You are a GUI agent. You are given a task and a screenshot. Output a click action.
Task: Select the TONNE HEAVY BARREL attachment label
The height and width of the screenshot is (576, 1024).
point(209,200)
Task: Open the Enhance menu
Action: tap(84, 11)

- - - - -

Every record, copied exactly, is the expected answer.

You are a GUI agent. You are given a task and a screenshot. Output a click action.
Task: Select the TONNE HEAVY BARREL attachment label
The height and width of the screenshot is (576, 1024).
point(209,200)
Task: Open the Enhance menu
Action: tap(84, 11)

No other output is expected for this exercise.